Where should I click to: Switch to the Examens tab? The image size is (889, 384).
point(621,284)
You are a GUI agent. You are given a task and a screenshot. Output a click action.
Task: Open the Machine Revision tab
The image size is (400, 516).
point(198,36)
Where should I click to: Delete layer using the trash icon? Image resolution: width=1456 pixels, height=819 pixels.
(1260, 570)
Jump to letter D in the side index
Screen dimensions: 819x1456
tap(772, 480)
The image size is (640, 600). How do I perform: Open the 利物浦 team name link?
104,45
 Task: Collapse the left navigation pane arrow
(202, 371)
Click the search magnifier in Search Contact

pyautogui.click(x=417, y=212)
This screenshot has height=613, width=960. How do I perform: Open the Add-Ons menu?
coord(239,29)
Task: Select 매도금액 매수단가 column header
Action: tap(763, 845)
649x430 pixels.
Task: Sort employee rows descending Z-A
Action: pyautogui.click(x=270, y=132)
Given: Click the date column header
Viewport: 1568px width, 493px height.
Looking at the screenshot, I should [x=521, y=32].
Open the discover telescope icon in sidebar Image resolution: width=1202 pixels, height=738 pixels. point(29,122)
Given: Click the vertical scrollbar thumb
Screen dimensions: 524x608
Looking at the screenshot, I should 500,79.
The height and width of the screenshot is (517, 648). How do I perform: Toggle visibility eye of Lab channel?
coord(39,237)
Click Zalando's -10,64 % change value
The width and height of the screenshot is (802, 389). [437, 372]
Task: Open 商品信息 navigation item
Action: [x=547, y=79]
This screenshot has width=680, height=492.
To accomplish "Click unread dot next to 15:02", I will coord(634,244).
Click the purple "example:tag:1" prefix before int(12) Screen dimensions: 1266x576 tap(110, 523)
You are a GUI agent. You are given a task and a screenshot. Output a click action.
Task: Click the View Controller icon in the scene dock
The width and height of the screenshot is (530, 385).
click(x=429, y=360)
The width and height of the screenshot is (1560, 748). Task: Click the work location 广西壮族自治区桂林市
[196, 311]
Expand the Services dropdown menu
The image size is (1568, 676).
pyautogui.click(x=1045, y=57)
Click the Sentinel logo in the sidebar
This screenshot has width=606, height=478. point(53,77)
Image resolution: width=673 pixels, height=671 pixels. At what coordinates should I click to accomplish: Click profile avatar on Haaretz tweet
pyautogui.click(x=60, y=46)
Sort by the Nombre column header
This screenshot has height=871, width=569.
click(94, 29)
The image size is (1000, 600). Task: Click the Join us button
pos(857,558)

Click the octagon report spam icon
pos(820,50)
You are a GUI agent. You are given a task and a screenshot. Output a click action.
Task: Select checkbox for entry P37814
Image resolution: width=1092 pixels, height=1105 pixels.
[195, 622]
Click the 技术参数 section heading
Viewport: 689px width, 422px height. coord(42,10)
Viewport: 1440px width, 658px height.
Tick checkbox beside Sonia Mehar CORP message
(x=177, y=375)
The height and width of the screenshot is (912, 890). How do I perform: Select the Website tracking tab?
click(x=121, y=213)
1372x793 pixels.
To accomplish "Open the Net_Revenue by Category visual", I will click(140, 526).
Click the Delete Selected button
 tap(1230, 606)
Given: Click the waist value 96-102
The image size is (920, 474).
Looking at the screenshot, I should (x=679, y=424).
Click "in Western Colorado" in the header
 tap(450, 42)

· · · · · · ·

> The task:
Gather up every line in the data above that contains the word "will", copying each one.

> Solution:
To accomplish "Click unread dot next to 15:02", I will coord(634,244).
To accomplish "Open the Net_Revenue by Category visual", I will click(140, 526).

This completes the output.